BEGIN DATA RECORDS

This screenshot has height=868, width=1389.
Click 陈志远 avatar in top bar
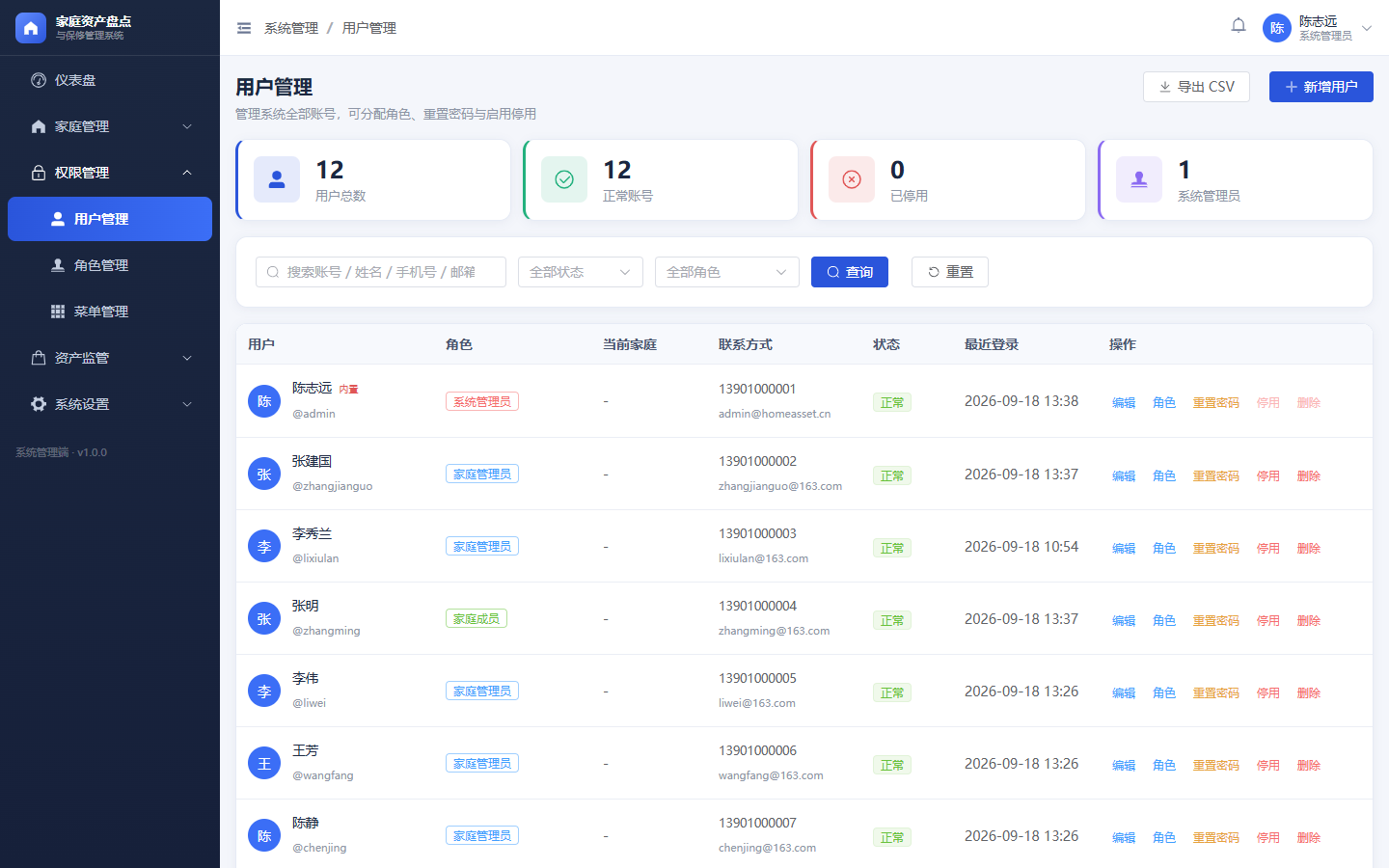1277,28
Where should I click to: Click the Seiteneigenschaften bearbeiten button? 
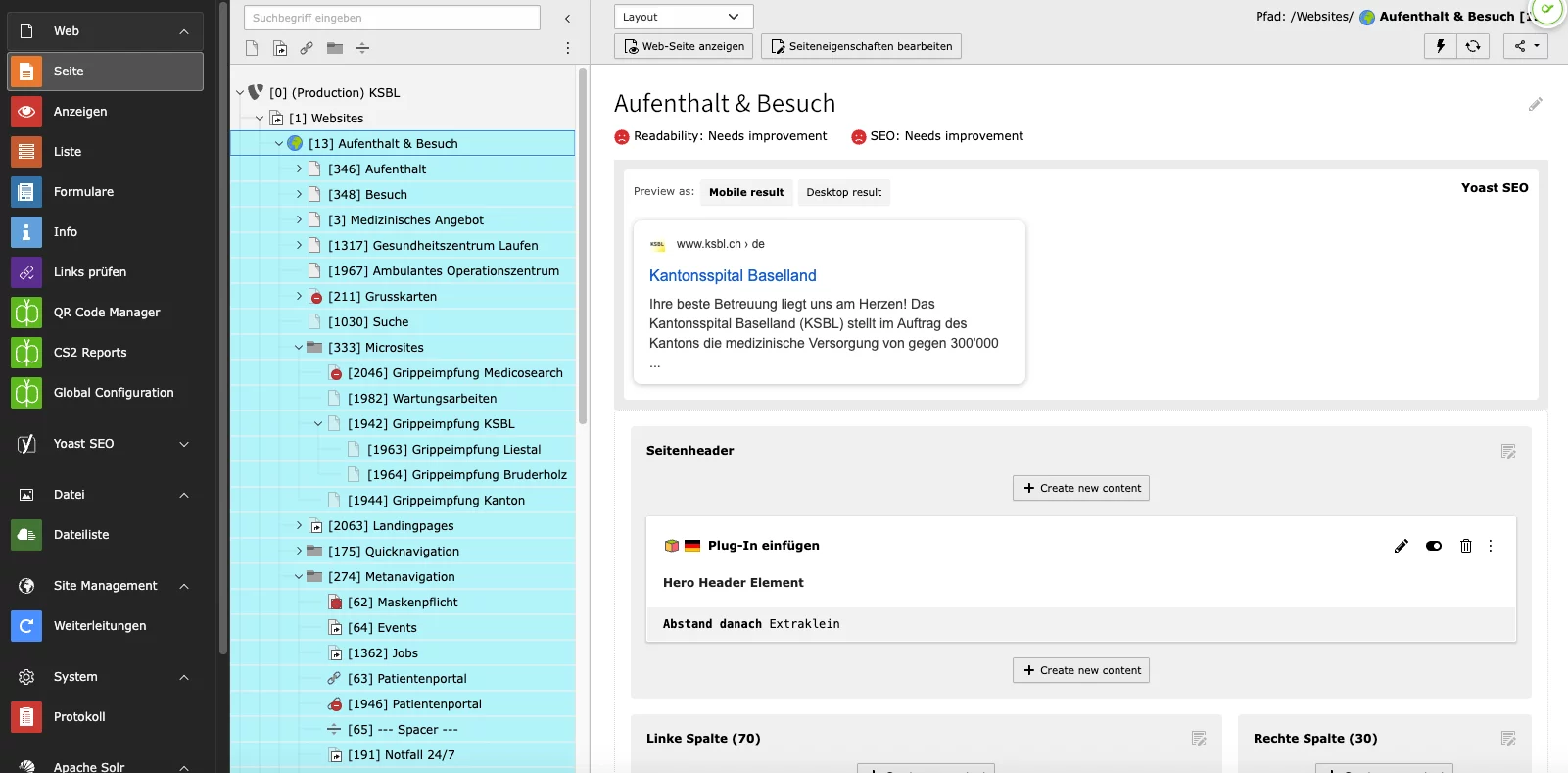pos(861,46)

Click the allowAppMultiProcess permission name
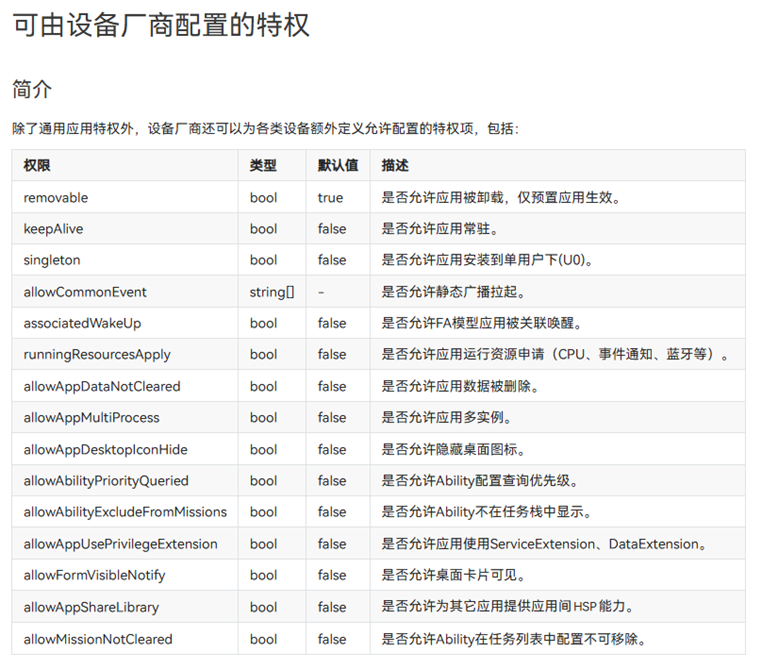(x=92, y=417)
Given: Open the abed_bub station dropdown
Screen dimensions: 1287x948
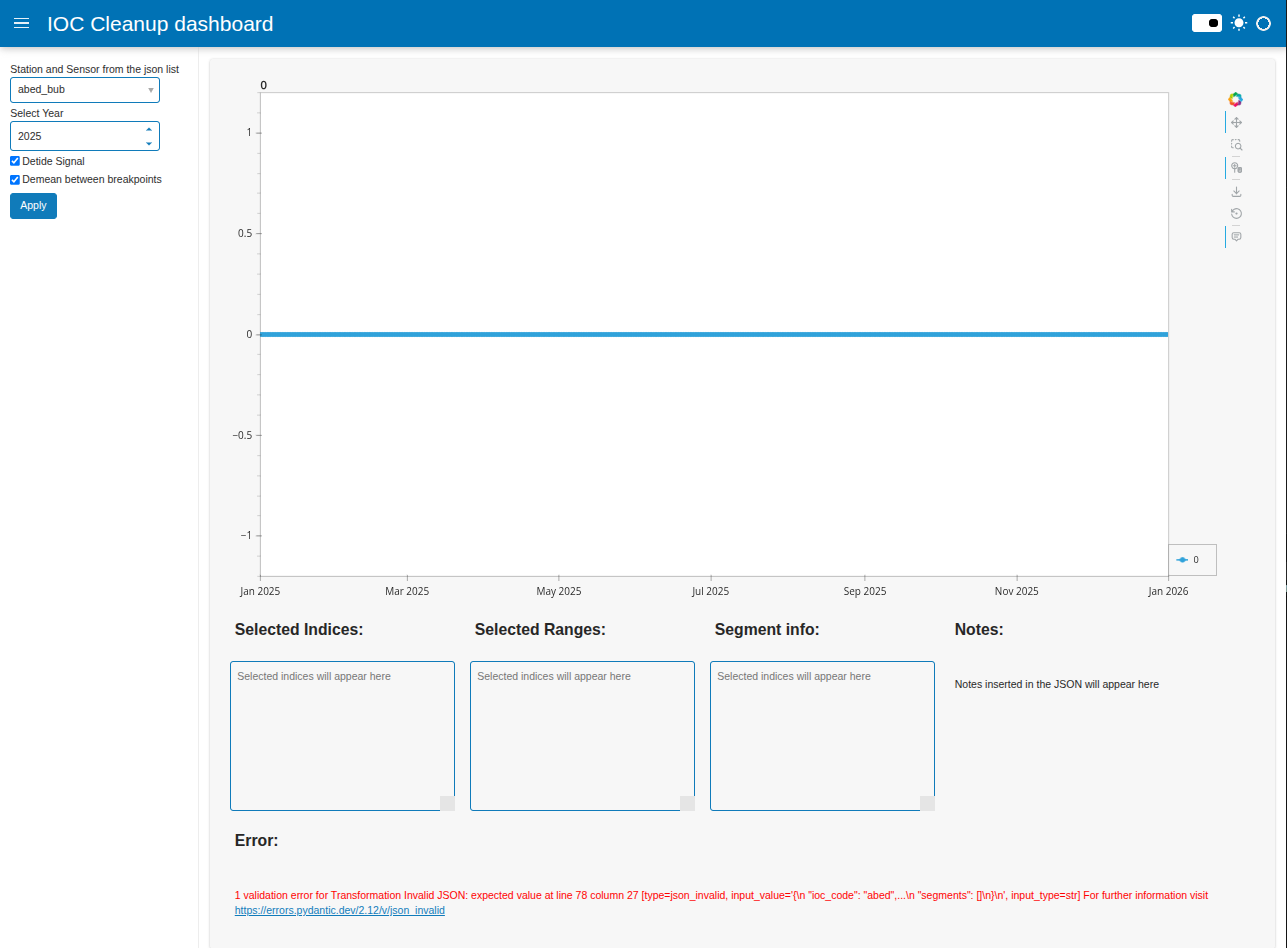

END DATA RECORDS

* **ABOUT THIS TASK**
Write the entries out again exactly as they appear, with the pictures omitted.

* **RESULT OF THIS EXERCISE**
This screenshot has height=868, width=1389.
Click 陈志远 avatar in top bar
1277,28
Where should I click to: Click the Seiteneigenschaften bearbeiten button? 
pos(861,46)

Click the allowAppMultiProcess permission name
(x=92, y=417)
Given: Open the abed_bub station dropdown
Screen dimensions: 1287x948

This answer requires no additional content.